The shelters may not be the answer for all under the Pontchartrain Expressway…

Because this too, is what community looks like...
This too, is what community looks like…

Like many of you, I have been reading about the coming forced evacuations of the 120 plus homeless people who currently reside nightly underneath the Pontchartrain Expressway in downtown New Orleans. City officials began handing out 72 hour notices on Monday evening, citing health violations, safety concerns and drug use as parts of the problem which are necessitating this move. Outreach workers will be on hand to help steer people into the shelters, where resources and case management will be made available to assist people in finding more suitable, long term housing.

Sounds like a win-win on its surface: resources made available for people who need it and the city doesn’t have to worry about a growing health and safety problem…but you just know it’s not that simple.

People aren’t that simple, much as we might want them to be.

So then, why might somebody choose the streets of New Orleans, choose to live under an overpass instead of a shelter with resources?

WRITTEN REQUEST A
Repeat everything in the text on the Pontchartrain Expressway evacuations from "Because this too, is" down to "long term housing." word for word.

RECORDED DATA
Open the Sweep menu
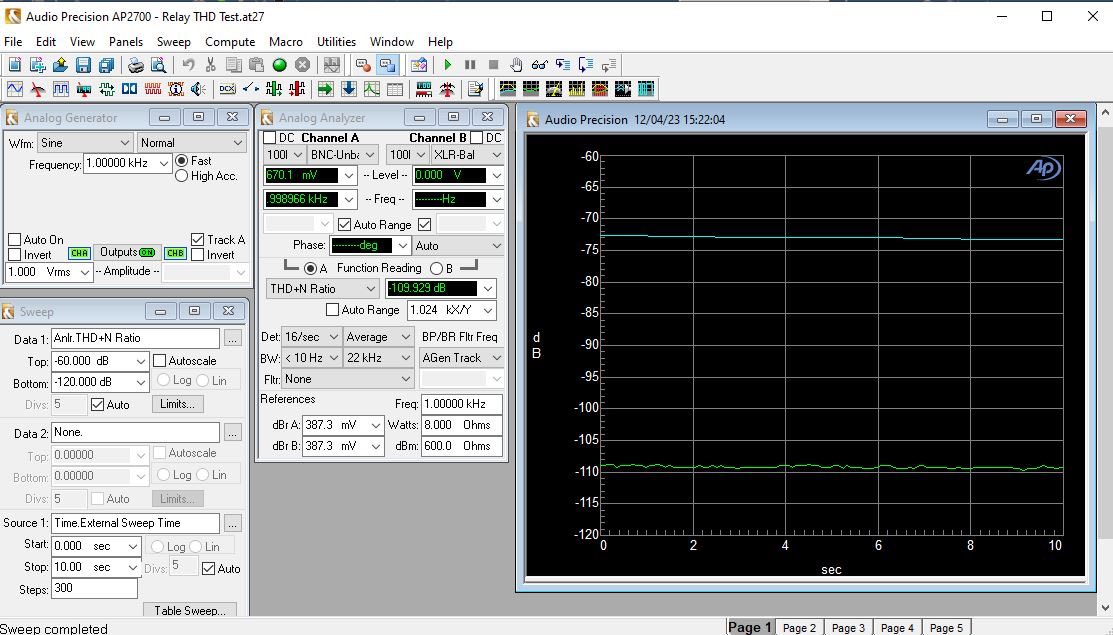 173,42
==
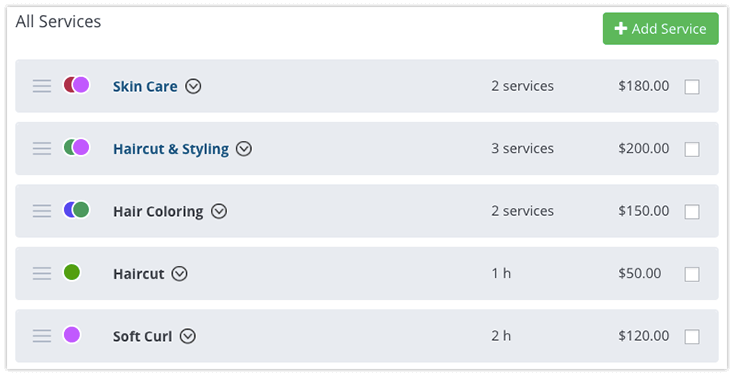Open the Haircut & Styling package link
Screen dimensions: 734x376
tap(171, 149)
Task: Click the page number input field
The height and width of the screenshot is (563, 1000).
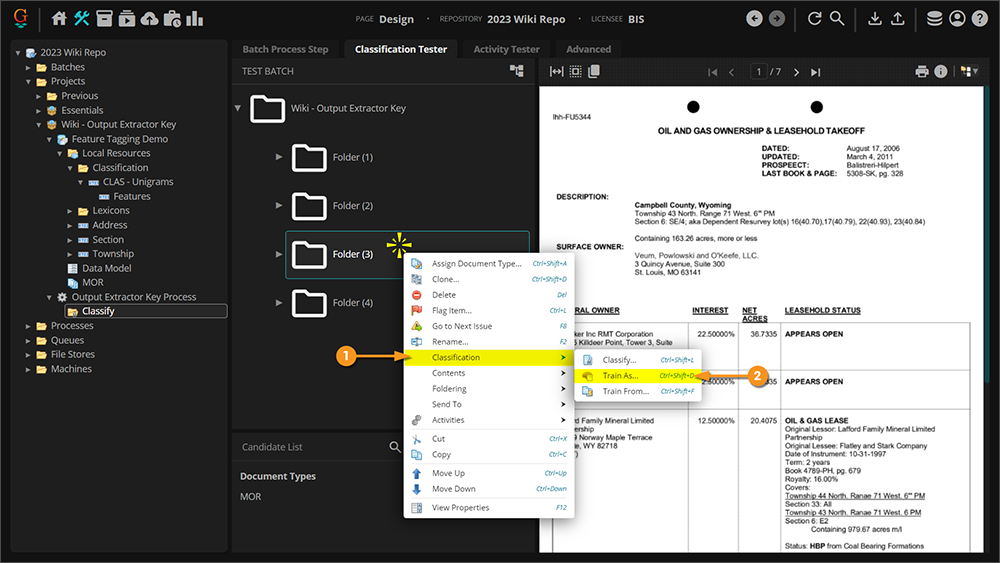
==
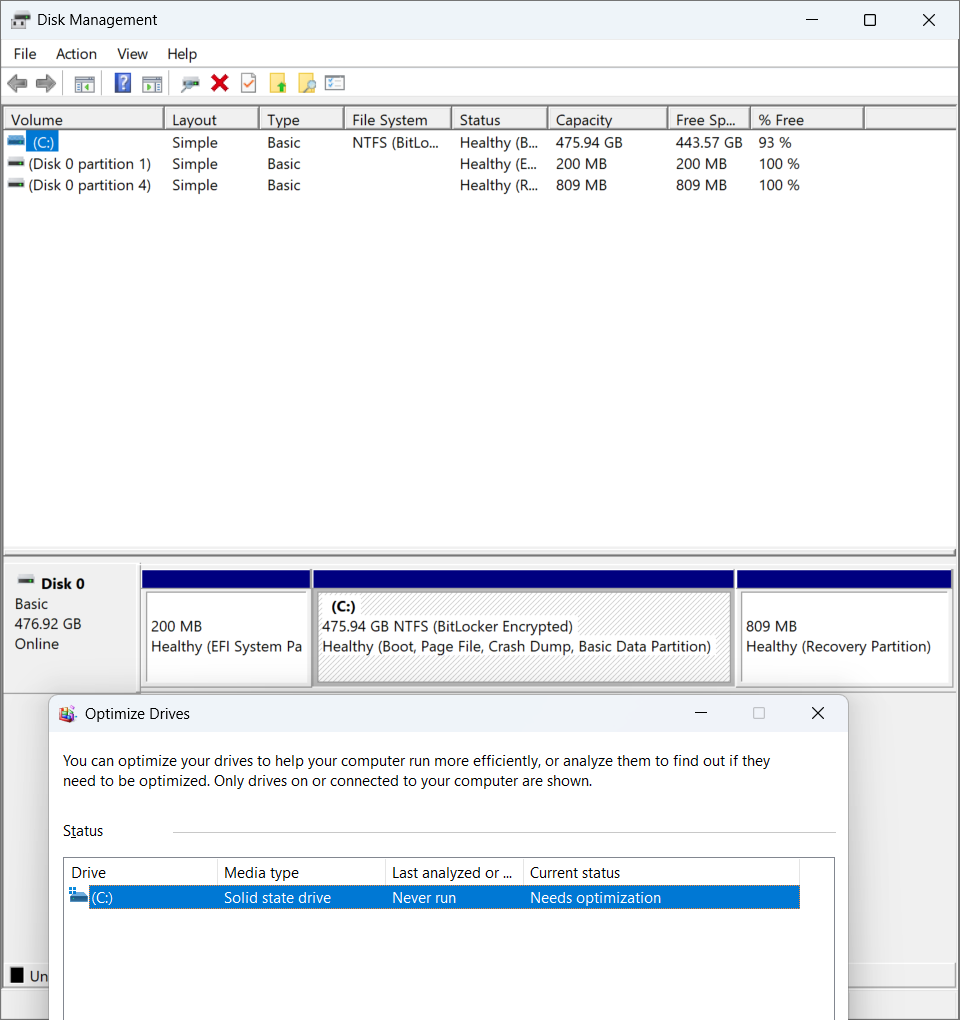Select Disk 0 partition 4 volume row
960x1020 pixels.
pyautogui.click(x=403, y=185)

WRITTEN REQUEST B
Reproduce the records exactly, from the line containing "Open the Haircut & Styling package link" down to the line containing "The height and", and omit the pictures.

WRITTEN ANSWER A
Because this too, is what community looks like...
This too, is what community looks like…

Like many of you, I have been reading about the coming forced evacuations of the 120 plus homeless people who currently reside nightly underneath the Pontchartrain Expressway in downtown New Orleans. City officials began handing out 72 hour notices on Monday evening, citing health violations, safety concerns and drug use as parts of the problem which are necessitating this move. Outreach workers will be on hand to help steer people into the shelters, where resources and case management will be made available to assist people in finding more suitable, long term housing.

WRITTEN ANSWER B
Open the Haircut & Styling package link
Screen dimensions: 734x376
tap(171, 149)
Task: Click the page number input field
The height and width of the screenshot is (563, 1000).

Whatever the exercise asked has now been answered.